Let’s Get Real about Robotic Process Automation
RPA = Macros on steroids. To me, this is the simplest comparison. Everyone who’s used Excel know what a macro is. You record your key strokes and the macro plays them back when you tell it to. The steroid part comes from RPA’s ability to record key strokes from anywhere. Not just a single application. The opportunities for automating repetitive tasks are endless.
By Mike Fitzmaurice – Over the last several years, Robotic Process Automation (RPA) has drummed up excitement among IT and business decision-makers alike. It promises a bright future of humans leveraging robots to automate repetitive and mundane tasks, freeing themselves up for more creative work. But it’s worth a reality check.

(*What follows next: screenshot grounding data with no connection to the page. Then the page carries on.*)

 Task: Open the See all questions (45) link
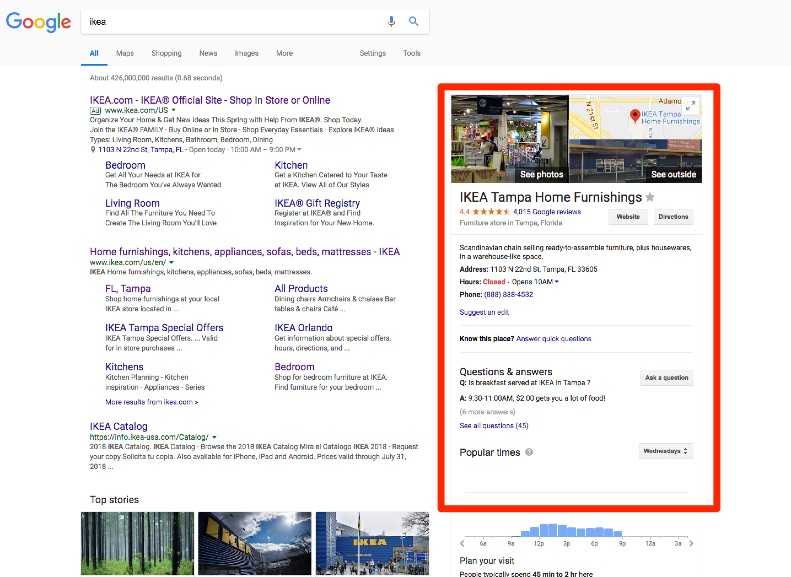point(494,426)
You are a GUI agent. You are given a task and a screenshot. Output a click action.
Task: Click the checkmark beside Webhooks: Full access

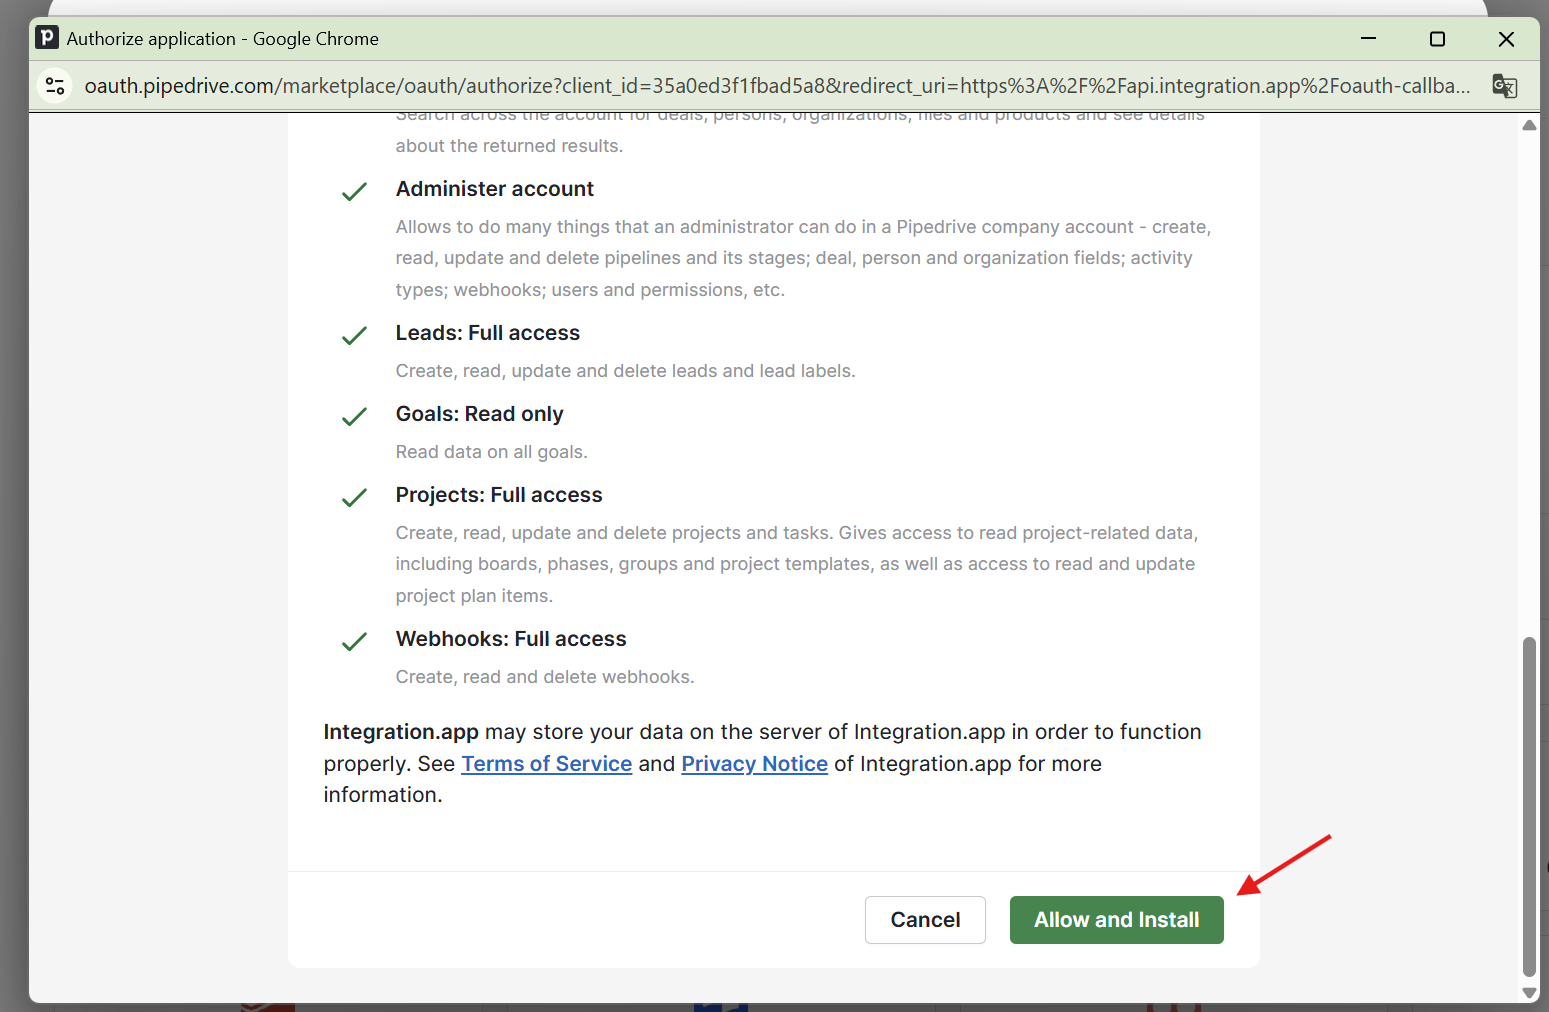point(354,641)
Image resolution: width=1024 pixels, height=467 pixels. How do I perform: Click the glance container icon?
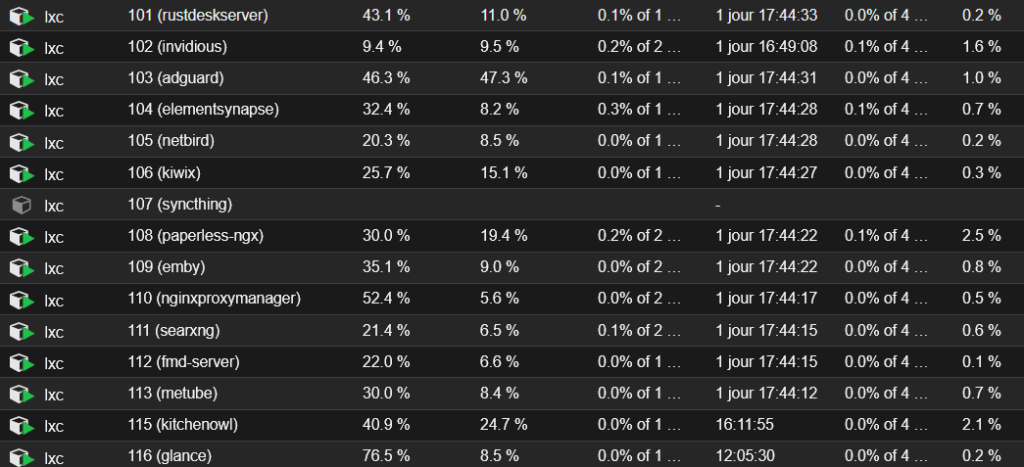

It offers software robots, “bots” for short, that simulate the activity of users operating software manually. They virtually perform keypresses and mouse clicks. They read text from web pages and/or desktop application windows. You can script their behavior, including some conditional branching, and treat that script as a reusable component (a web service, for example).
It’s not new. We did this with mainframes two decades ago. We’ve been doing a basic version of it with recorded macros in applications like Word and Excel.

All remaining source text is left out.